Corpus Christi

I went to the small Westminster chapel of ease near our home. For many the concept of the Body of Christ being in the bread of the Communion is absurd. Rationally it is, but why when one goes into a Catholic church do you feel a kind of strange presence or power? Is it real, is it illusion, but the feeling is there. On Monday I went to a reception at Speakers’ House raise money for the new museum of Catholic history at Stonyhurst. A reliquary cross belonging to Thomas More was on display together with a Book of Hours that one of Mary Queen of Scots’ ladies in waiting carried at her execution.

I touched the cross. People scoff at relics but some bones turned up recently in Bulgaria by legend those of John the Baptist, absurd yet recent carbon dating puts them as coming from the first century.

Anyway the search for proof is tiring and pointless. That this relic has been handled for three, four, five hundred years is enough.

On Tuesday I went to a pray-in in the crypt where a multitude had assembled to pray for guidance for the nation. It sounds corny but I have never sat for so long in any meeting in Parliament with no one saying anything. It was curiously powerful. Perhaps there is something commendable in silent politicians and silent politics or just thinking instead of doing and talking.

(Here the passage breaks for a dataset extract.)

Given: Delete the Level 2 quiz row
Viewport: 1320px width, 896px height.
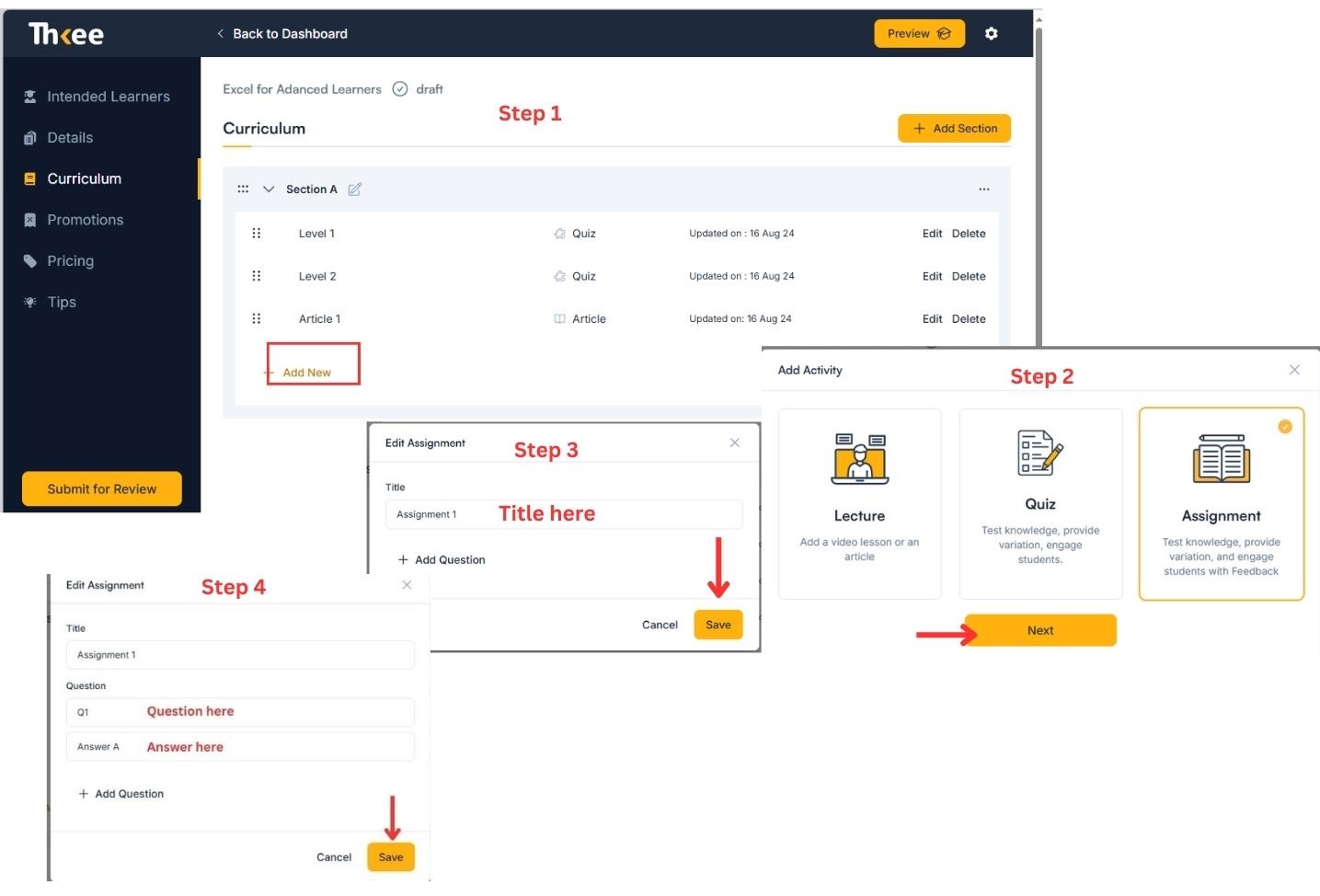Looking at the screenshot, I should coord(968,277).
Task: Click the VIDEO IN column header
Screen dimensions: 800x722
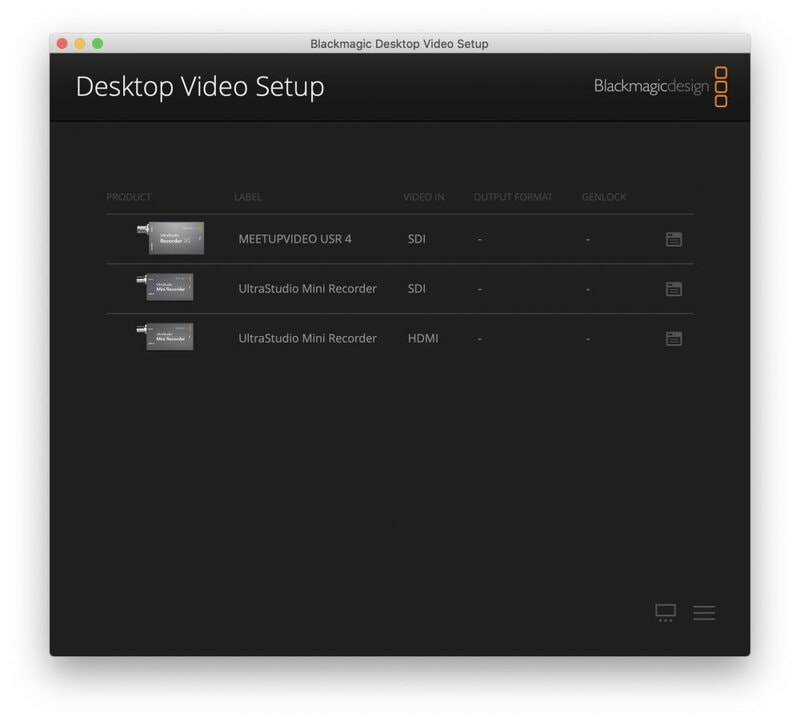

Wednesday was the feast day (13 June) of St Anthony of Padua. He seems a charming chap. He sort of wandered into the Franciscans as St Francis was getting going. A good theologian, they put him to use. We all have our uses.

For the rest of the week I had to test Spinoza’s theory. Is bobbing and down in a small boat, walking high fells or opening the Lindsey Trail with a two-hour carriage drive behind two lorries as good as going to church? Of course it is!